* **Input material**

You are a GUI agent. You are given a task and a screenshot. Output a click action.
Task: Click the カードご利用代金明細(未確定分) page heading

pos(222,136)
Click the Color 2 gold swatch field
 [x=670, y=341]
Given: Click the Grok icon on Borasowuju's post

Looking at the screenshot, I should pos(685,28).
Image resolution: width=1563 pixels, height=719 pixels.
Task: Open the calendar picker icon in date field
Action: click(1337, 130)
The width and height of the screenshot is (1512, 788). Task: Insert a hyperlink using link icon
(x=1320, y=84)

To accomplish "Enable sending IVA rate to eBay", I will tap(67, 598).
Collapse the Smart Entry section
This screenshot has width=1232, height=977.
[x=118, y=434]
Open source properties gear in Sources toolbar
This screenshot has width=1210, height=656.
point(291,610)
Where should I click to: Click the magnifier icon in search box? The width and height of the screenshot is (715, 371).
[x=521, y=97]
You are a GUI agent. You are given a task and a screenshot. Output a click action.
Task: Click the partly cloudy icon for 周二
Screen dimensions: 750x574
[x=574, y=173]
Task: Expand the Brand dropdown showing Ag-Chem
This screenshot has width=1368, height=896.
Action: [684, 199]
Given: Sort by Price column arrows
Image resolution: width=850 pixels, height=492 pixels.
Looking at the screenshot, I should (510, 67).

* **Challenge**
Can you rewrite the records above with every "GUI agent" swapped for "interface agent" and nothing else altered?

* **Output of the exercise**
You are a interface agent. You are given a task and a screenshot. Output a click action.
Task: Click the カードご利用代金明細(未確定分) page heading

pos(222,136)
Click the Color 2 gold swatch field
 [x=670, y=341]
Given: Click the Grok icon on Borasowuju's post

Looking at the screenshot, I should pos(685,28).
Image resolution: width=1563 pixels, height=719 pixels.
Task: Open the calendar picker icon in date field
Action: click(1337, 130)
The width and height of the screenshot is (1512, 788). Task: Insert a hyperlink using link icon
(x=1320, y=84)

To accomplish "Enable sending IVA rate to eBay", I will tap(67, 598).
Collapse the Smart Entry section
This screenshot has width=1232, height=977.
[x=118, y=434]
Open source properties gear in Sources toolbar
This screenshot has width=1210, height=656.
point(291,610)
Where should I click to: Click the magnifier icon in search box? The width and height of the screenshot is (715, 371).
[x=521, y=97]
You are a interface agent. You are given a task and a screenshot. Output a click action.
Task: Click the partly cloudy icon for 周二
Screen dimensions: 750x574
[x=574, y=173]
Task: Expand the Brand dropdown showing Ag-Chem
This screenshot has width=1368, height=896.
Action: [684, 199]
Given: Sort by Price column arrows
Image resolution: width=850 pixels, height=492 pixels.
Looking at the screenshot, I should (510, 67).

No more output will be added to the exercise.